:: Given information

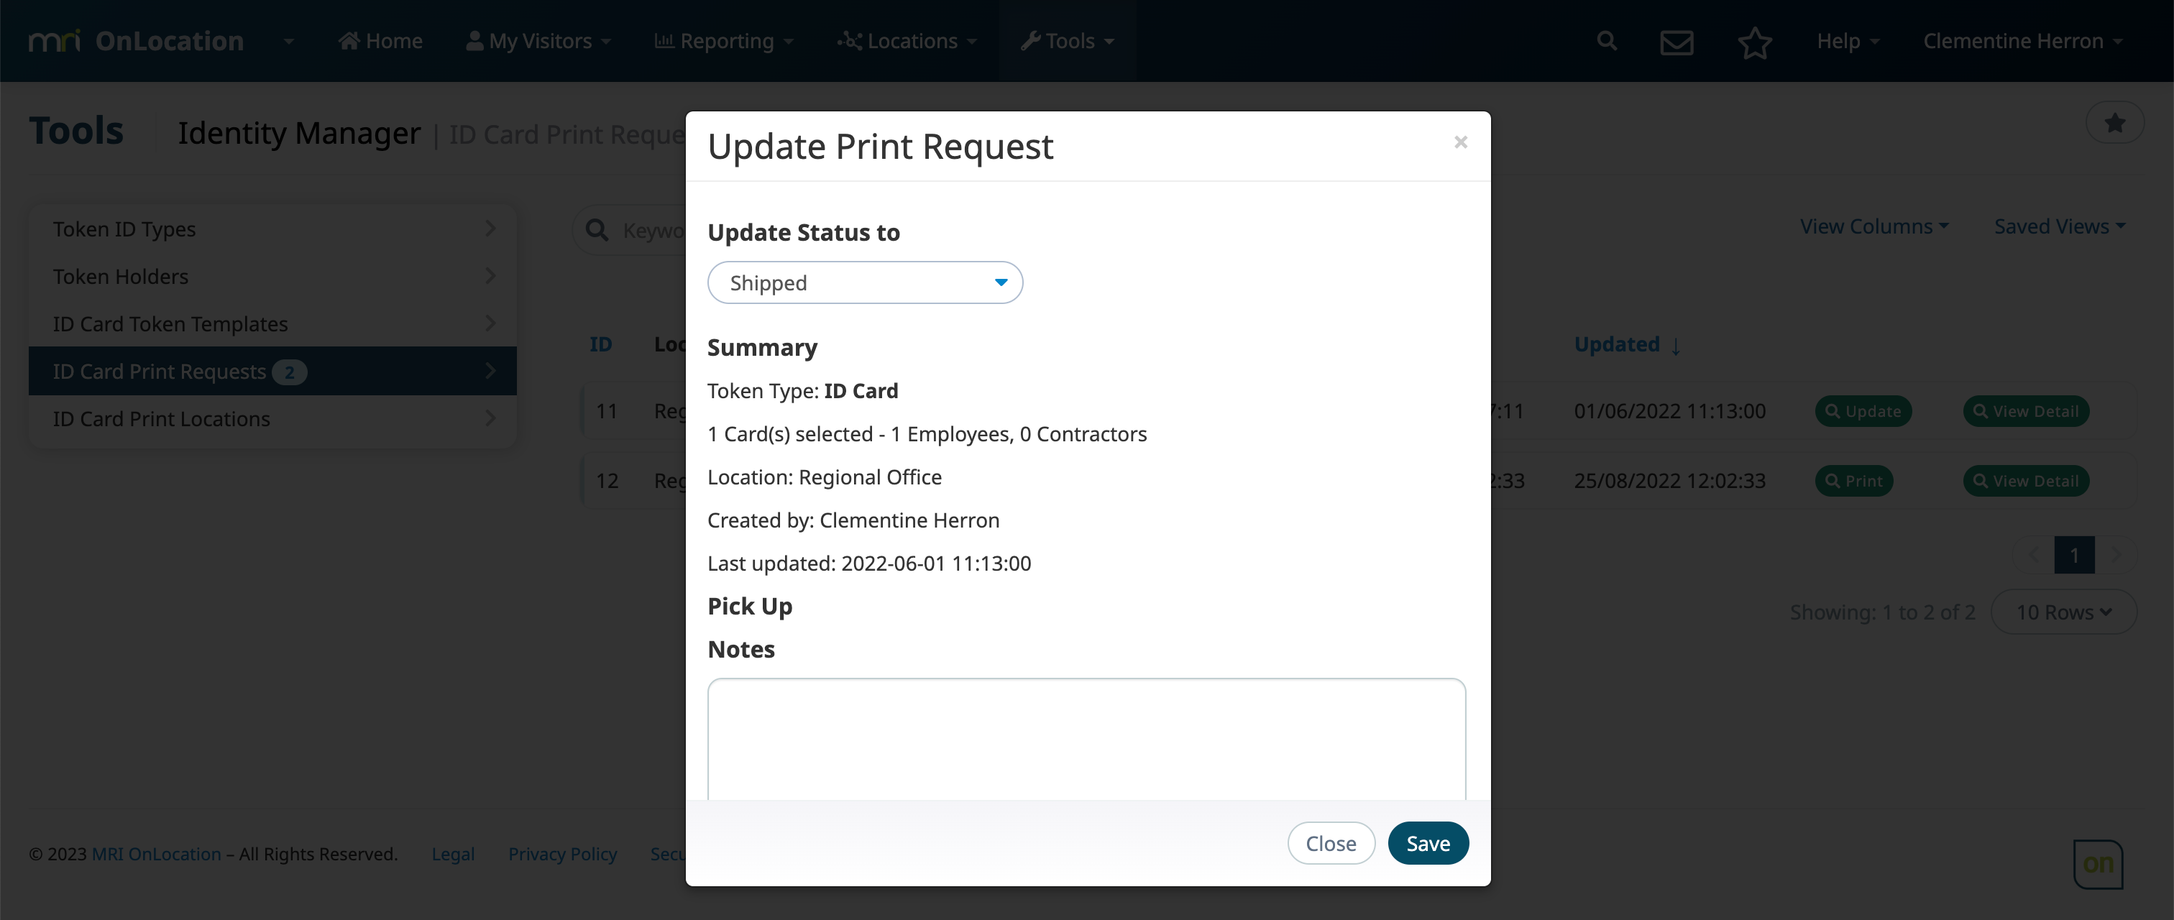The image size is (2174, 920).
Task: Open the Locations menu
Action: [907, 41]
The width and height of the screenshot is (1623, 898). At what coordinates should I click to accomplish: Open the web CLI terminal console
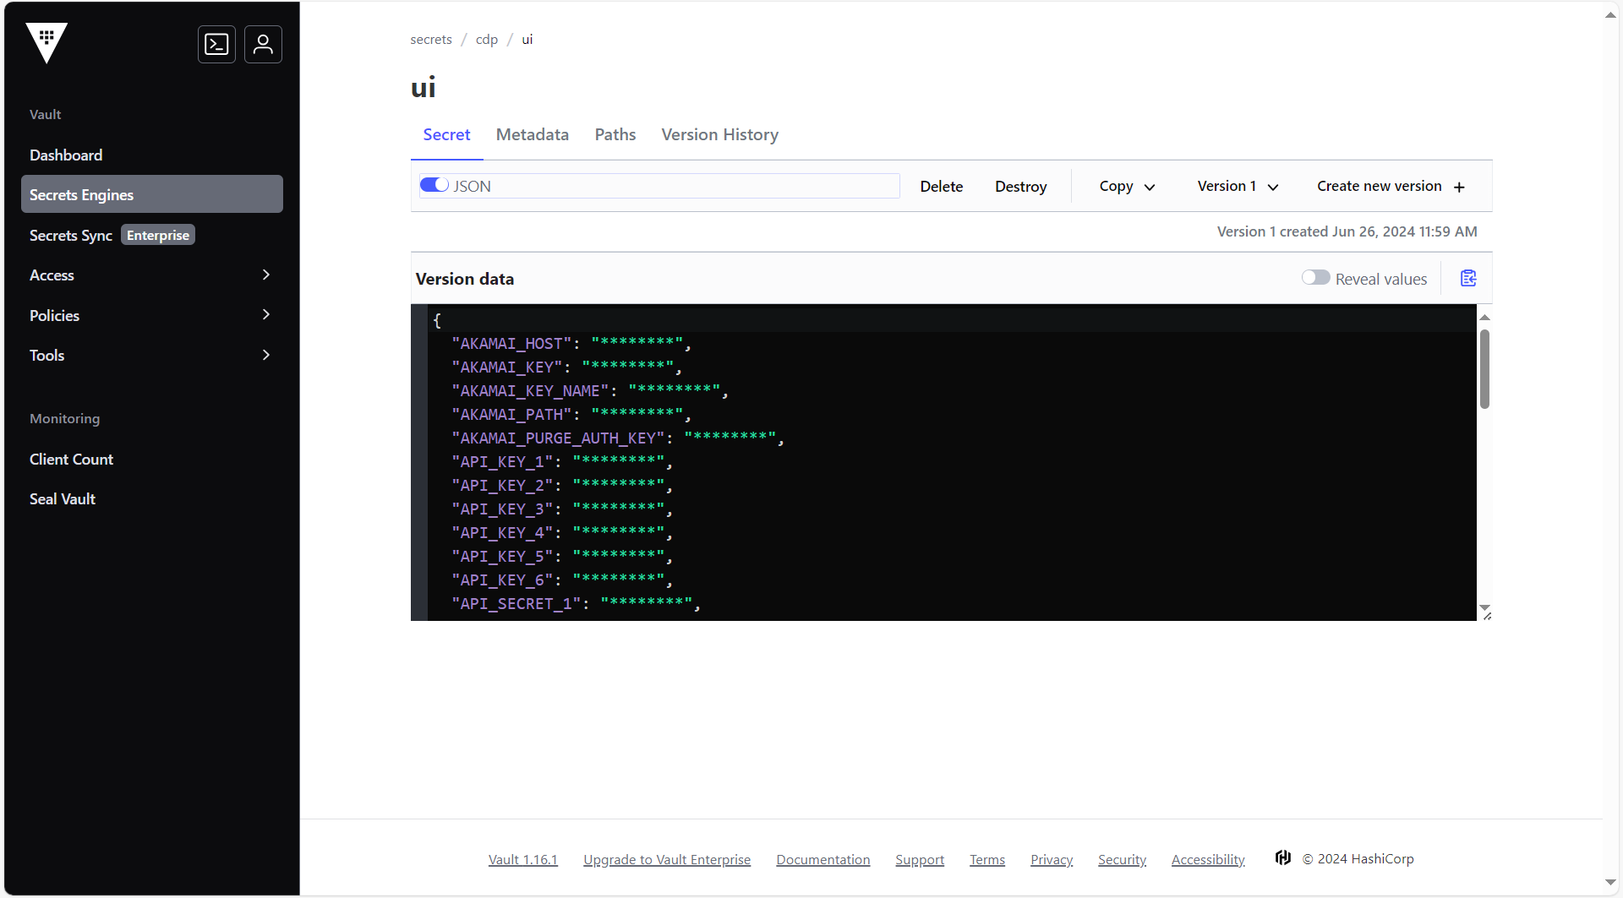(x=216, y=44)
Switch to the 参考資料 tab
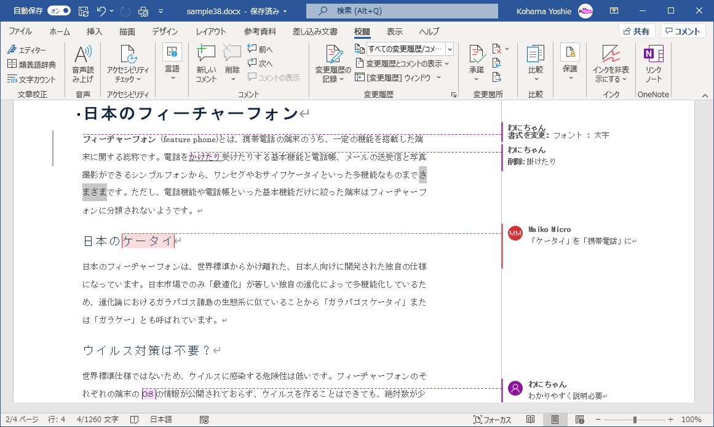The height and width of the screenshot is (427, 714). coord(260,31)
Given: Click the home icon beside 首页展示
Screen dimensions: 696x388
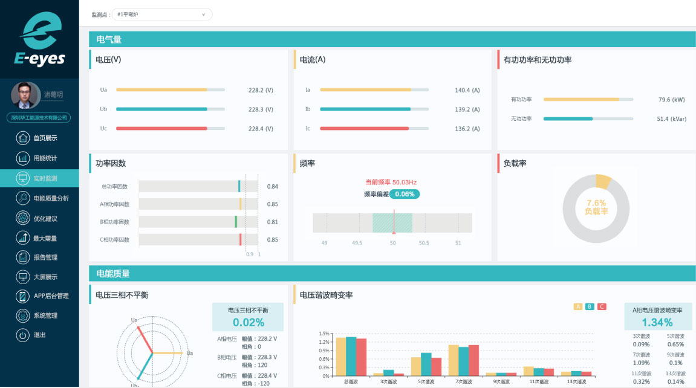Looking at the screenshot, I should click(x=23, y=138).
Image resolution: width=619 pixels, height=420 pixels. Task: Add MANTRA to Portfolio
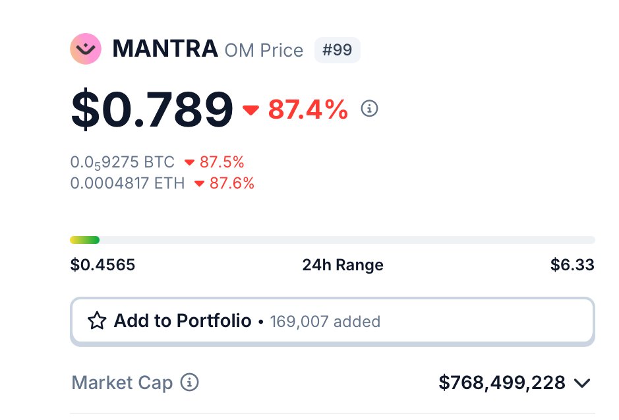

::::

== What you have to do ==
Rewrite every line of the entries above as a numbered list, skipping blank lines. Leave out the pictures.

== Response for this exercise ==
1. The image size is (2174, 920).
2. Task: Open the Locations menu
3. Action: [907, 41]
4. The width and height of the screenshot is (1623, 898). At what coordinates should I click to accomplish: Open the web CLI terminal console
5. (x=216, y=44)
6. Switch to the 参考資料 tab
7. The height and width of the screenshot is (427, 714). coord(260,31)
8. Given: Click the home icon beside 首页展示
9. Screen dimensions: 696x388
10. Looking at the screenshot, I should click(x=23, y=138).
11. Image resolution: width=619 pixels, height=420 pixels. Task: Add MANTRA to Portfolio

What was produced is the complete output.